RMIT’s Quentin Stevens has undertaken significant research into memorial design, looking at the way the public engages with memorials, the planning controls and policies that regulate memorials and the decision-making process used in procuring memorials.
Stevens looks at memorials as spaces of engagement. As works of architecture memorials are unique in that as a building type they don’t have a function, yet they are experienced by people on a daily basis.
Memorials are incredibly expensive but enduring, said Stevens, and have been subject to changing trends in design and approachability. He drew on the differences between traditional and modern memorials. Traditional memorials tended to be quite vertical pieces, built on high plinths that didn’t invite participation. People would stand at a distance and observe the piece. In contrast, modern memorials tend to be wide, horizontal pieces that are often set in parks and open spaces. They draw people into them and often people can engage in a more physical way by walking around, in and even on them.
The idea for Stevens’ body of research came when he encountered two memorials in Europe – Britain’s Diana Memorial Fountain and Berlin’s Memorial to the Murdered Jews of Europe and saw how people engaged with them.
The Diana Memorial Fountain is made up of granite channels of different widths and depths that make the water swirl, bubble and pool in different ways around the fountain. Bridges give people access to the grassy area inside the fountains circular form and people are invited to “refresh their feet” in the fountains water. Stevens observed kids and adults alike splashing, paddling and lounging in and on the fountain, explaining how the designers created a sensory experience that reflected the playful personality associated with the historical figure the fountain is memorialising.
In Berlin, the Field of Stelae designed by New York architect Peter Eisenmen as the Memorial to the Murdered Jews of Europe consists of 2,700 concrete slabs or stelae covering a staggering 19,000 square metre block. The stelae differ in height but not width or depth and are situated on a grid in close proximity to each other so as to only allow single passage through the memorial. At times the height of the stelae and the confined passages create a sense of isolation in what Eisenman explains is “…intended to be an unsettling, personal experience.”
People can enter from four sides, each entry point offering a different experience. The staggered heights of the stelae seem to invite people to engage with them. Adults and children climb them and jump from one stelae to another. In many cases people don’t even realise the significance of the structure until they come upon a sign explaining it. Stevens concludes that part of the public nature of memorials is accepting that people will react and experience them differently.
Stevens’ research also looked at the planning controls and policies associated with memorials and the process of building a new memorial. Focusing on the master-planned cities of Canberra, Washington and Ottawa he found that newer cities tend to have detailed plans for the control and planning of memorials and that they are typically concentrated in small areas. In older cities such as London and New York memorial sites have a connection to the place or person being memorialised and are therefore more spread out. New York’s Battery Park, the largest public open space in the Downtown section of Manhattan is currently undergoing a rejuvenation with many memorials spread across the park being relocated into a special walk in an attempt to create better cohesion and enhance usability of the space.

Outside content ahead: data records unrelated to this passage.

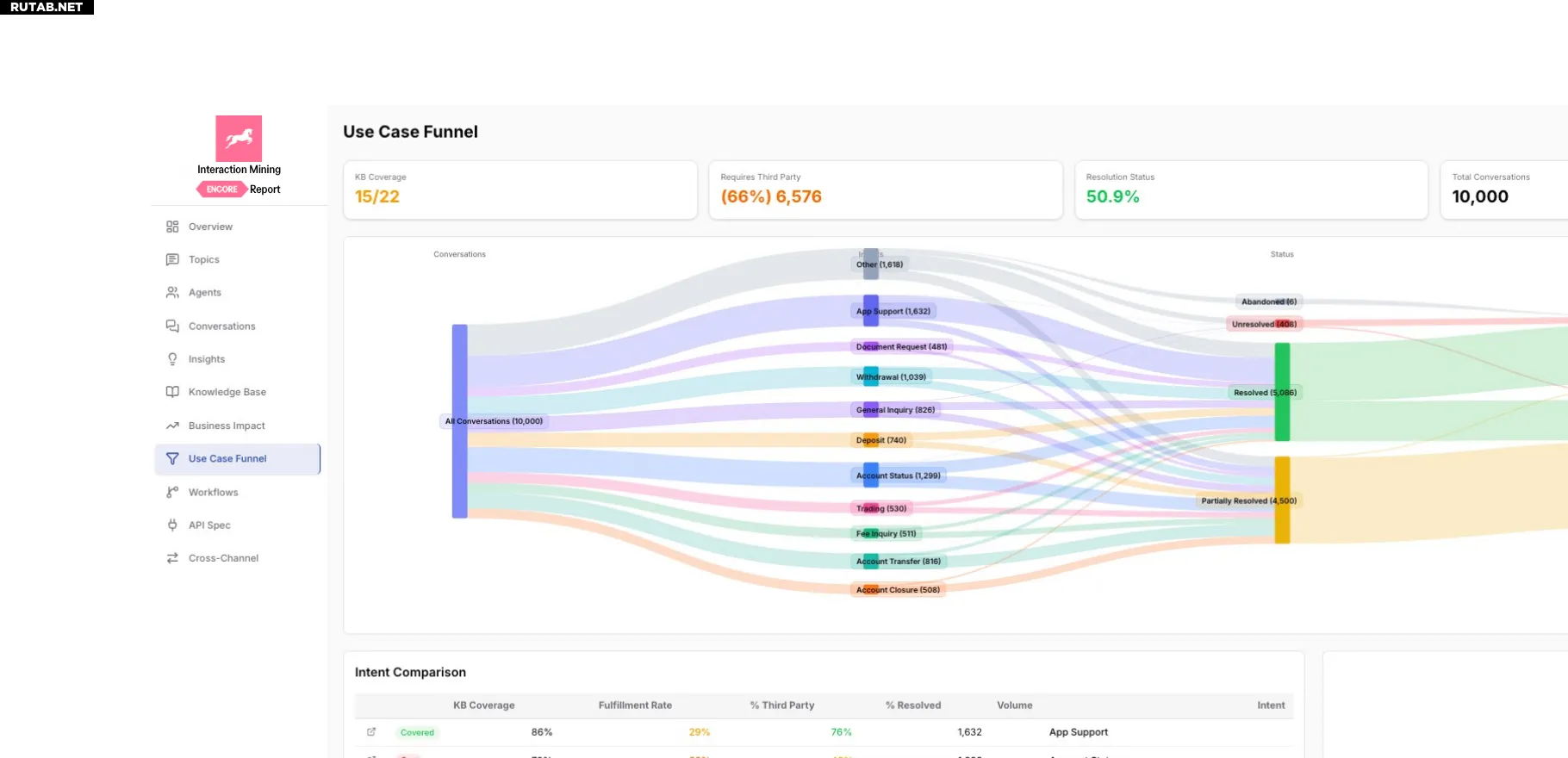Click the green Resolved node bar

coord(1283,392)
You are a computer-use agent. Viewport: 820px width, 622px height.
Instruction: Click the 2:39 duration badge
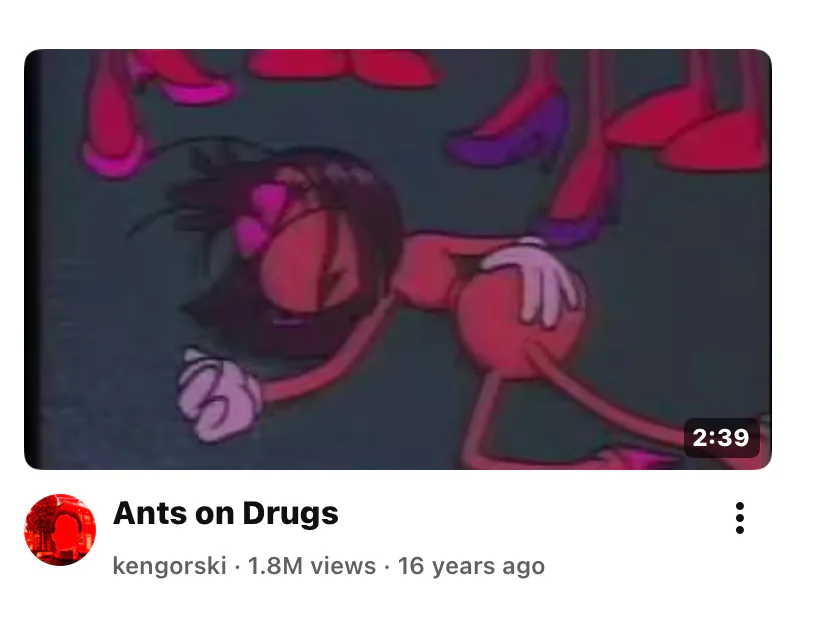(x=721, y=438)
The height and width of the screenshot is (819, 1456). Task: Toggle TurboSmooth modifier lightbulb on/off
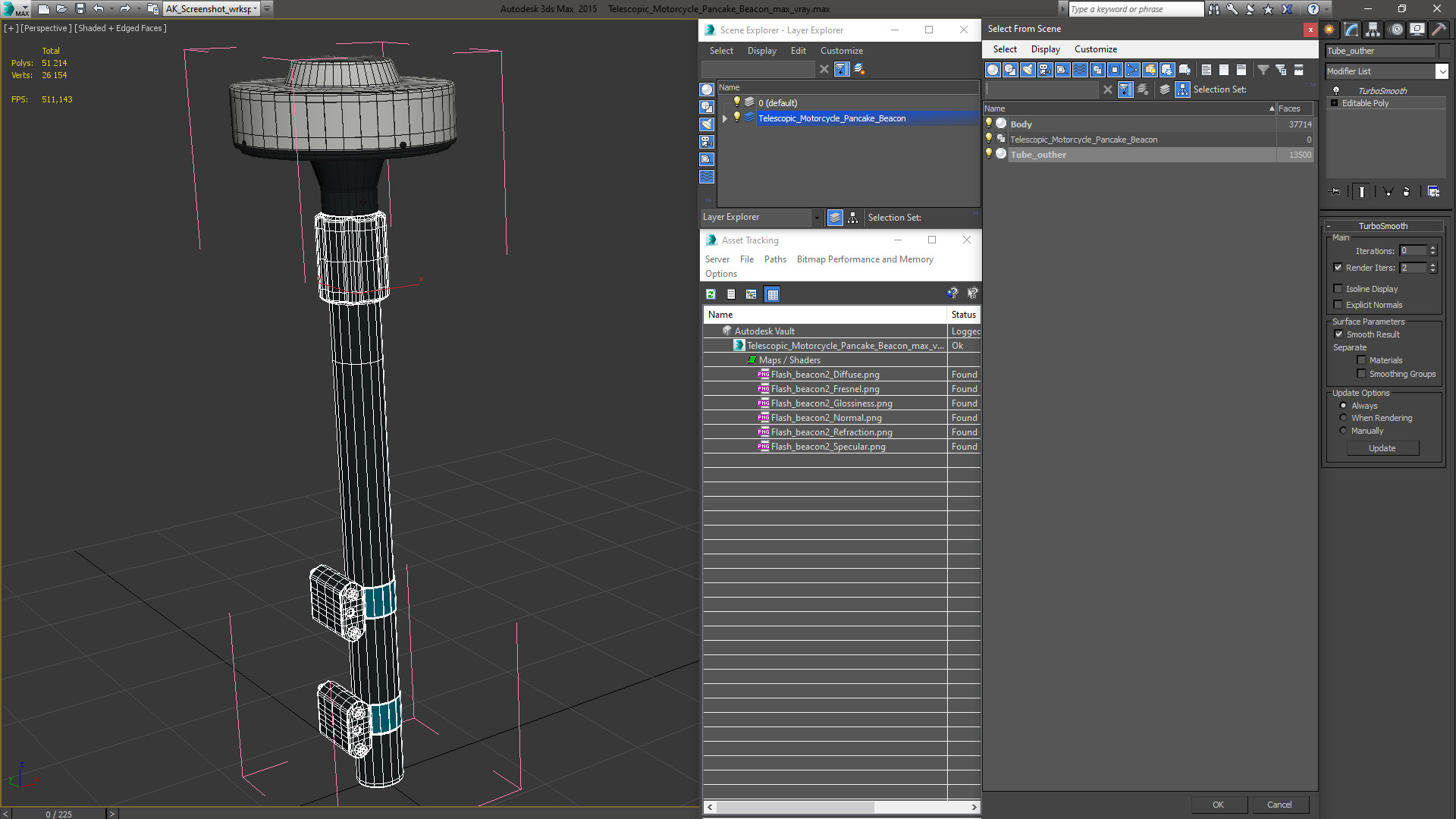pos(1336,90)
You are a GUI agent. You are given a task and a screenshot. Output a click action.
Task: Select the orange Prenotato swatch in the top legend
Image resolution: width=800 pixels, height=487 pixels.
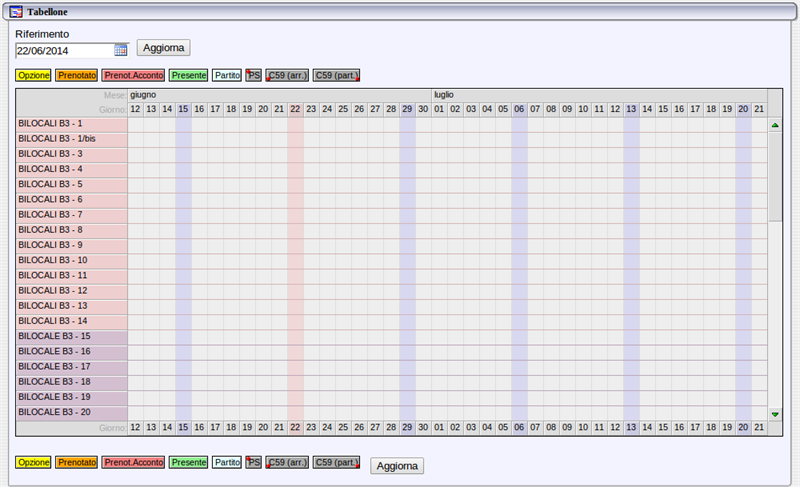[x=76, y=75]
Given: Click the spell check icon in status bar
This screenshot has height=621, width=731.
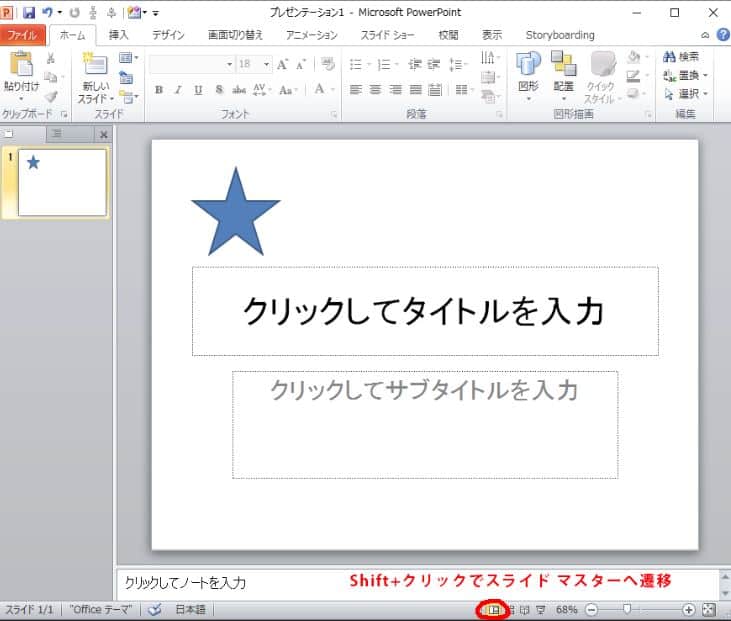Looking at the screenshot, I should (155, 609).
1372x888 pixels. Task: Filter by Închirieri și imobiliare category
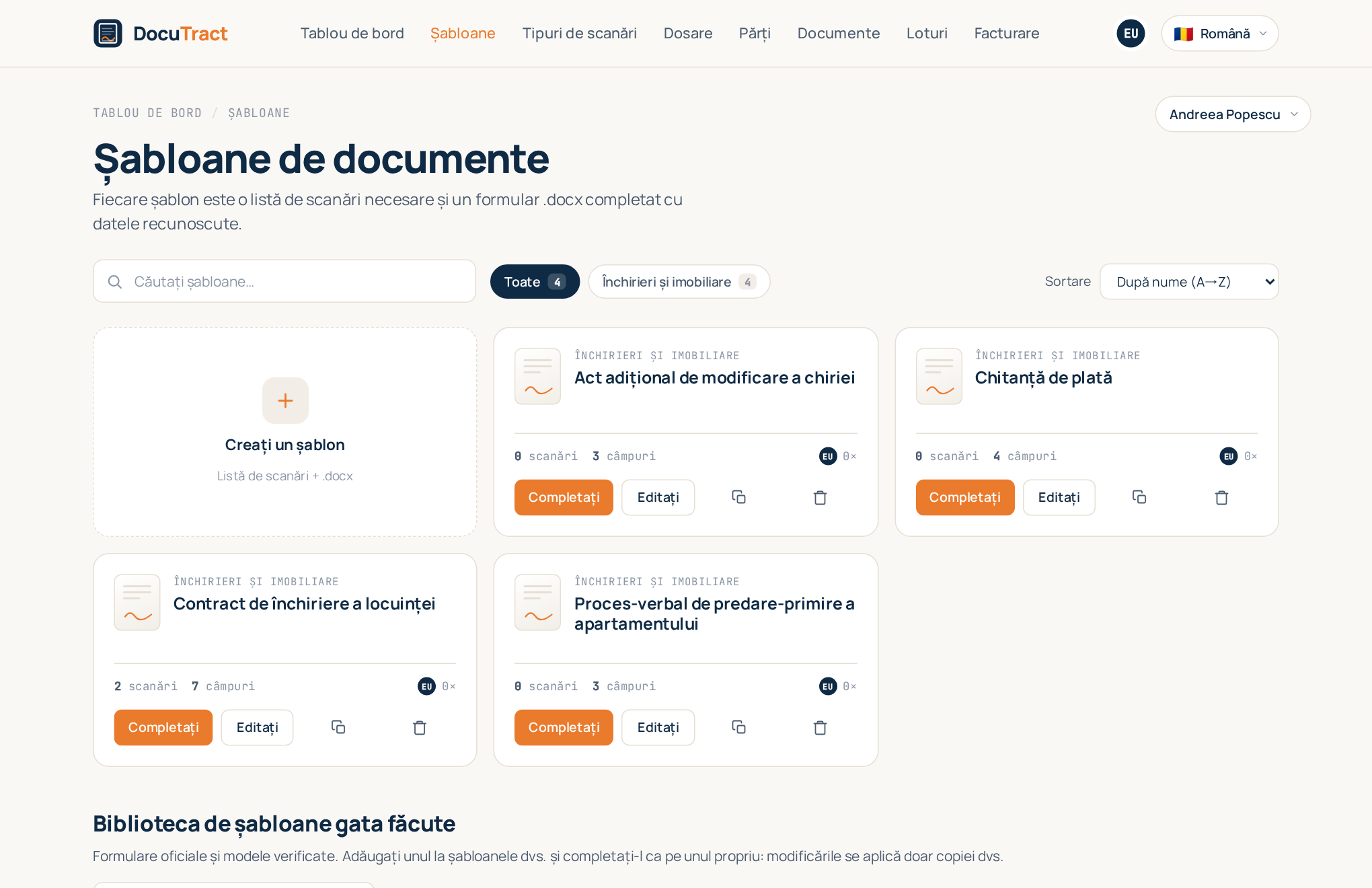point(679,281)
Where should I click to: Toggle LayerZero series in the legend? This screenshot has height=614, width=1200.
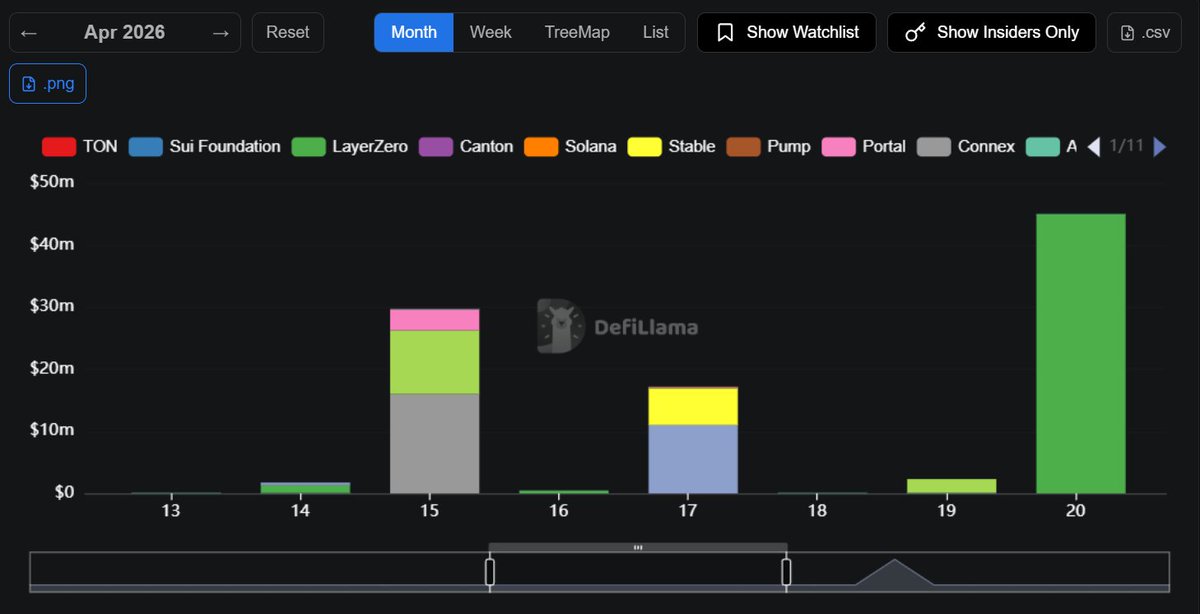350,147
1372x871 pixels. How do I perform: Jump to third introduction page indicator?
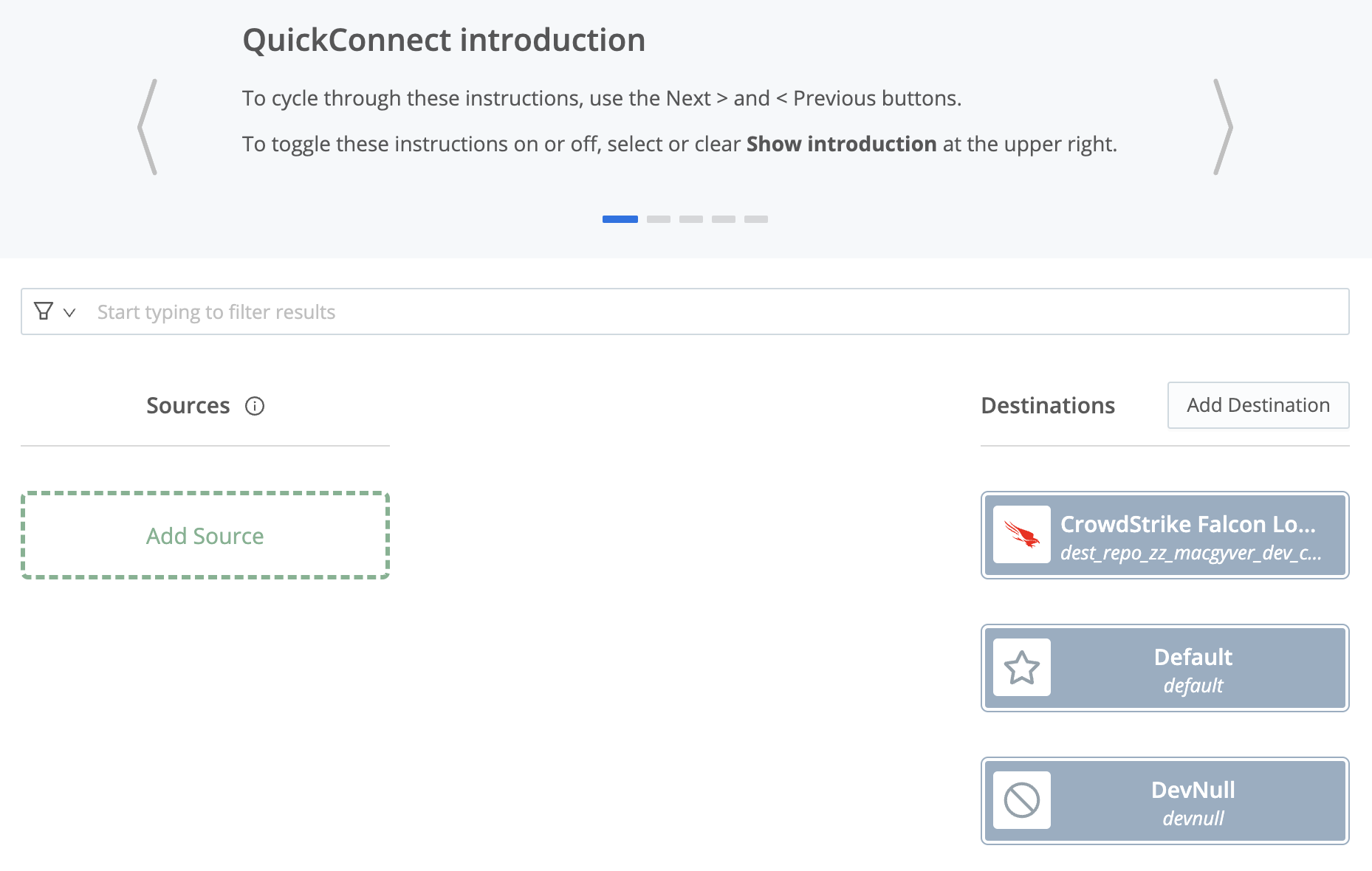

The timeframe involved in building a memorial, typically 10 to 25 years after an event, creates opportunity not only for planning but also experimentation. Often temporary memorials are set up following a tragedy, providing a space to grieve and mark anniversaries before a more permanent tribute can be constructed. The Tribute in Light, a light installation at the site of the former World Trade Center which was created as a temporary memorial now shines on each anniversary, even though the bricks and mortar memorial is now complete. Threatened with closure several times, the installation still continues each year due to donations from the public who have embraced it as a beacon of healing and hope.
Quentin Stevens has co-authored a book with Karen Franck, Spaces of Engagement: Memorial Design, Use and Meaning, to be released by Routledge in 2014.